_Extracted information_
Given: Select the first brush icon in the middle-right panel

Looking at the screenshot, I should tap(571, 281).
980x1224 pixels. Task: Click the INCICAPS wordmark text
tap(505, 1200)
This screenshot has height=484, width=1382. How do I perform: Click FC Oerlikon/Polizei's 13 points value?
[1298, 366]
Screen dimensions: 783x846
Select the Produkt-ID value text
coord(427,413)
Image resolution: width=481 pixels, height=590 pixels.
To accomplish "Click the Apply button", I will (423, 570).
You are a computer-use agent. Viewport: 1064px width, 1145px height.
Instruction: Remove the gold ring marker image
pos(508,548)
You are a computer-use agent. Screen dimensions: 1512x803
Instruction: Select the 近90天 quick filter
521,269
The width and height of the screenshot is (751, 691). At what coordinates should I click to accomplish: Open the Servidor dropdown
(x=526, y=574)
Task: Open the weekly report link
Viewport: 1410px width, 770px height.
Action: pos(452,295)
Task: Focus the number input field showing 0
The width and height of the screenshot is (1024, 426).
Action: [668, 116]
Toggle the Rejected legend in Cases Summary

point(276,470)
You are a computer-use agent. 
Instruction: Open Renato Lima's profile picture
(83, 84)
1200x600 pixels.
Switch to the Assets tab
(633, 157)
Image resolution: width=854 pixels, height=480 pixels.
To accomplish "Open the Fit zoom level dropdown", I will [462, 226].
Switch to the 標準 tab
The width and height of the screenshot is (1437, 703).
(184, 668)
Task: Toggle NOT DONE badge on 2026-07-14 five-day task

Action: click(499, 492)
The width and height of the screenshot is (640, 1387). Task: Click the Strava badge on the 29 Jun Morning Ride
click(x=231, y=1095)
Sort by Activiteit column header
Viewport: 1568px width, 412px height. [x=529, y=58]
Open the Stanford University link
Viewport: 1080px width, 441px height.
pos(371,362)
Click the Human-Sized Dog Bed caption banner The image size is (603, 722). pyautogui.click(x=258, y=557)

_How to complete this task_
Scan the material above for lines holding the string "dimensions" and copy those lines.

_Solved problem_
Screen dimensions: 783x846
You are a computer-use agent. Screen dimensions: 1512x803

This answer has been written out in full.